◆ **Tarea planteada A**: Repite sin cambios el fragmento del texto sobre ideología e integridad que empieza en "Y esa es una" y termina en "con ustedes mismos.".

Ideología e integridad




La campaña de 2016 debería estar dedicada casi por entero a los distintos problemas del país. Los partidos están muy alejados en todo, desde el medio ambiente hasta la política fiscal, pasando por la sanidad, y la historia nos dice que lo que los políticos dicen durante la campaña es una buena guía sobre su posterior forma de gobernar.
No obstante, en los medios de comunicación, muchos intentan centrar la campaña en las personalidades y el carácter. Y la personalidad no es algo que esté del todo fuera de lugar. El próximo presidente seguramente se encontrará con problemas que no están ahora en el programa de nadie, así que es importante saber cómo reaccionará probablemente. Pero el rasgo de la personalidad que más importa no es ese en el que a la prensa le gusta centrarse. De hecho, es un rasgo que intentan suprimir adrede.
Miren, da igual que un candidato sea alguien con quien nos gustaría tomarnos una cerveza. Y tampoco debería importarnos la vida sexual de los políticos, ni en qué se gastan el dinero, a menos que haya ahí un caso de corrupción evidente. No, lo que de verdad deberíamos buscar, en un mundo que no deja de darnos sorpresas desagradables, es la integridad intelectual: que alguien esté dispuesto a afrontar los hechos, aunque no concuerden con sus ideas preconcebidas, y que esté dispuesto a reconocer los errores y cambiar de rumbo.
Y esa es una virtud que escasea. Como podrán imaginar, estoy pensando concretamente en la esfera de la economía, donde las sorpresas desagradables no dejan de llegar. Si nada de lo que ha pasado durante, aproximadamente, los siete últimos años ha trastocado ninguna de sus creencias económicas, es que o no han estado prestando atención, o no han sido sinceros con ustedes mismos.
Las épocas como esta requieren una combinación de actitud abierta —estar dispuestos a admitir ideas diferentes de las nuestras— y determinación para hacer las cosas tan bien como se pueda. Como dijo Franklin Roosevelt en un célebre discurso: “El país exige una experimentación audaz e insistente. Es de sentido común adoptar un método y ponerlo a prueba: si fracasa, reconocerlo con sinceridad y probar otro. Pero, por encima de todo, probar algo”.

◆ **Tarea planteada B**: Extrae de los registros de abajo cada línea que contenga la palabra "toolbar", distinguiendo entre mayúsculas y minúsculas.

◆ **Material extraído**:

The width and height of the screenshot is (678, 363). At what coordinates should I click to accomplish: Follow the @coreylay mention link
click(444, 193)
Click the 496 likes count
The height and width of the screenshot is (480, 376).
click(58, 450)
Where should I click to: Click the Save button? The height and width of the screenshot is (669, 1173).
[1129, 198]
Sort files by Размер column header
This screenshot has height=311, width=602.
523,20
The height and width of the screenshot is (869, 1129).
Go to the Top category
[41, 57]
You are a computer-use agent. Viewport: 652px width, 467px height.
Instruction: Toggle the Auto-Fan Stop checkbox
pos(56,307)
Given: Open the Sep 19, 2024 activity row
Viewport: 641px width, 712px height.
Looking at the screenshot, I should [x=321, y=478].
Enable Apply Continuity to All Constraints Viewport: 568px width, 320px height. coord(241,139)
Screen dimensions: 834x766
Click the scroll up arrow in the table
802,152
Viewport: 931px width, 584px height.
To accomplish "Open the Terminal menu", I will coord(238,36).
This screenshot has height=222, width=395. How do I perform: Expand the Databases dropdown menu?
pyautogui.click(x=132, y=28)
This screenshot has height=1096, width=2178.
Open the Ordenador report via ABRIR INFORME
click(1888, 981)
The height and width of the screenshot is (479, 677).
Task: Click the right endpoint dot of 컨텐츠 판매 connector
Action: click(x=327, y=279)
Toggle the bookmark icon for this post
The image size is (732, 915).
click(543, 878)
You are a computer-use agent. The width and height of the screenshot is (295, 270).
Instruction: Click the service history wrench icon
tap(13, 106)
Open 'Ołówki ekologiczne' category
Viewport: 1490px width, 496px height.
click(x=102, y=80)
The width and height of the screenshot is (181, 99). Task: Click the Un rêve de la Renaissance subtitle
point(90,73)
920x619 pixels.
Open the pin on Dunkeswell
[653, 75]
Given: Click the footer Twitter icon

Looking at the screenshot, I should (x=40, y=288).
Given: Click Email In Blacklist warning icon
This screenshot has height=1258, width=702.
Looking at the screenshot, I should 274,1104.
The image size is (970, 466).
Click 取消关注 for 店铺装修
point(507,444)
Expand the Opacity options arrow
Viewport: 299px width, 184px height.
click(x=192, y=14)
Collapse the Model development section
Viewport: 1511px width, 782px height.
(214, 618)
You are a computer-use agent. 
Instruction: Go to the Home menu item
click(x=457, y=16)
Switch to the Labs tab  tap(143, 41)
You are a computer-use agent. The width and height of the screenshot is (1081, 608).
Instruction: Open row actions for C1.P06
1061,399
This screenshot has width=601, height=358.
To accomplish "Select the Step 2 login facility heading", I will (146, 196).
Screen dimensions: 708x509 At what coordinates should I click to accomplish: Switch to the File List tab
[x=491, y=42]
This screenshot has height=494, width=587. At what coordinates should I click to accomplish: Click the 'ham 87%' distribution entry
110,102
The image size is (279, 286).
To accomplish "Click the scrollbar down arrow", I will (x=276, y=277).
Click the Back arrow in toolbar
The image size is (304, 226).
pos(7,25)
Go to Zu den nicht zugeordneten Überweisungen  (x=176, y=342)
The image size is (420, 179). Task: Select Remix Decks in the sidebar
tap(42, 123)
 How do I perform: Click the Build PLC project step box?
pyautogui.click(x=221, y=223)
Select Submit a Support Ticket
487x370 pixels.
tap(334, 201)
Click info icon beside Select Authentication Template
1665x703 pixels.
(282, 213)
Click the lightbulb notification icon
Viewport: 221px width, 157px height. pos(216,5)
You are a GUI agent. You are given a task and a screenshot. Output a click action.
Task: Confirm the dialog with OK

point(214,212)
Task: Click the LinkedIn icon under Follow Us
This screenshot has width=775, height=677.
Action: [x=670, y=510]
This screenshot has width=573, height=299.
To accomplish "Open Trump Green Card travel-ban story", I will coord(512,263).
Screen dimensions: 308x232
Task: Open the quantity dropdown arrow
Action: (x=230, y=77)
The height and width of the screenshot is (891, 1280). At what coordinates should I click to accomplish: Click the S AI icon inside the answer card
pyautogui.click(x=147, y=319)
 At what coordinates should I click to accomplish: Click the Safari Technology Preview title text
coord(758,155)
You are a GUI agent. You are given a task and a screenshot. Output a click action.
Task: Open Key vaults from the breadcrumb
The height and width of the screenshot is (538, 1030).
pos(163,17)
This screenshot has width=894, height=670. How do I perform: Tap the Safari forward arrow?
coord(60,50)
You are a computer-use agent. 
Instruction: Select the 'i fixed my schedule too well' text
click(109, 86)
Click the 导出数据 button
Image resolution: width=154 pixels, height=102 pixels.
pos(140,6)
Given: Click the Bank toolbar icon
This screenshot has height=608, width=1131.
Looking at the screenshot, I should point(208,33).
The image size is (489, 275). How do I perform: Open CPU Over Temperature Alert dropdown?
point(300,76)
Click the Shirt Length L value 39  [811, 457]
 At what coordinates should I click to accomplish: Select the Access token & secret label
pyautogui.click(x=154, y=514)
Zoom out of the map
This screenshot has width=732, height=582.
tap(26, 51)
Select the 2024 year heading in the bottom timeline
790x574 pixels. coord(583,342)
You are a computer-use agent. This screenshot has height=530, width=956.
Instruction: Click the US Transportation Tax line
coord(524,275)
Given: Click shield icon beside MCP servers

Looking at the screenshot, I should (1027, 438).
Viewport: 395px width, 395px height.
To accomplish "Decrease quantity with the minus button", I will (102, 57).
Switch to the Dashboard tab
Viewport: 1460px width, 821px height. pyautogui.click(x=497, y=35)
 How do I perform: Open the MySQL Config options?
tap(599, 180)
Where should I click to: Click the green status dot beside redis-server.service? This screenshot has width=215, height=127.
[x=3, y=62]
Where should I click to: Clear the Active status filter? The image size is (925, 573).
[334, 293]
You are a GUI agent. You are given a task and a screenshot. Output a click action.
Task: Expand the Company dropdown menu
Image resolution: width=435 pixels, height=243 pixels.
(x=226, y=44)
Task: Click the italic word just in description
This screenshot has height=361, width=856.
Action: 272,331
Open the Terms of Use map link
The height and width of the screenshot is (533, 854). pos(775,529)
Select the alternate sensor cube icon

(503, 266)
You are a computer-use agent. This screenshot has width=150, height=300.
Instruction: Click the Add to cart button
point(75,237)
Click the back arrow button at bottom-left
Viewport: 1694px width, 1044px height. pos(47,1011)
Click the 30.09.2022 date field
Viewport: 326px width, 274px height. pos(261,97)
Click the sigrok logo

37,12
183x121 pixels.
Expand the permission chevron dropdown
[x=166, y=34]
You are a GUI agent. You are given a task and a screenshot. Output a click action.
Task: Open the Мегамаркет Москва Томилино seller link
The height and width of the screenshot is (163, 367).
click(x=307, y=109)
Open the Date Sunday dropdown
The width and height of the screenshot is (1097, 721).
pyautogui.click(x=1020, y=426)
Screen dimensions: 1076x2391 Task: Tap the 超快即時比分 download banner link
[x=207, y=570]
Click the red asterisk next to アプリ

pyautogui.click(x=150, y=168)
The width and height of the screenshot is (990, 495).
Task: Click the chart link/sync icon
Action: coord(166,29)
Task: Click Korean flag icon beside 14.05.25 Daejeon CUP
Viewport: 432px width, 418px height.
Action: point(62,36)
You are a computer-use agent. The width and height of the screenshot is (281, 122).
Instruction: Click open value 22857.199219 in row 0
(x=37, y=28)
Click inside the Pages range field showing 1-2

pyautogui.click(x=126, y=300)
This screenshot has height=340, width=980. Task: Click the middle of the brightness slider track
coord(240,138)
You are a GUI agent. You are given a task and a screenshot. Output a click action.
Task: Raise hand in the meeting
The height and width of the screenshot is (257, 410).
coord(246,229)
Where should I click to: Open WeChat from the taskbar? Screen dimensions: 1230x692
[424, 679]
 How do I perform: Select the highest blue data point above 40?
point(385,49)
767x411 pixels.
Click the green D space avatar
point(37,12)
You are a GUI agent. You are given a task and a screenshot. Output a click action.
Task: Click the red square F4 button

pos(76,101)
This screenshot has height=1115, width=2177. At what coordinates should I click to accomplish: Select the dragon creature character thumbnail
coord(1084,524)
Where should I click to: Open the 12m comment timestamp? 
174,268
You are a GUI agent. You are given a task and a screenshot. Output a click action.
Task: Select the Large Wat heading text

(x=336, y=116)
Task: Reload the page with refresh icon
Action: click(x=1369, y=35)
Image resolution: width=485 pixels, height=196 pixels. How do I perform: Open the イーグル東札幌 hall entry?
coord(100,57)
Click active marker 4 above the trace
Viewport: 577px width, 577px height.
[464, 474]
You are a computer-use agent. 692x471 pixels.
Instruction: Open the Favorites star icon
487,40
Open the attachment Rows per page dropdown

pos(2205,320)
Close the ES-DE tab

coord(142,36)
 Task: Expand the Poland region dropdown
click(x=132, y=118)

◆ **Solución escrita A**:
Y esa es una virtud que escasea. Como podrán imaginar, estoy pensando concretamente en la esfera de la economía, donde las sorpresas desagradables no dejan de llegar. Si nada de lo que ha pasado durante, aproximadamente, los siete últimos años ha trastocado ninguna de sus creencias económicas, es que o no han estado prestando atención, o no han sido sinceros con ustedes mismos.

◆ **Solución escrita B**:
Click the Back arrow in toolbar
Given: Click the Bank toolbar icon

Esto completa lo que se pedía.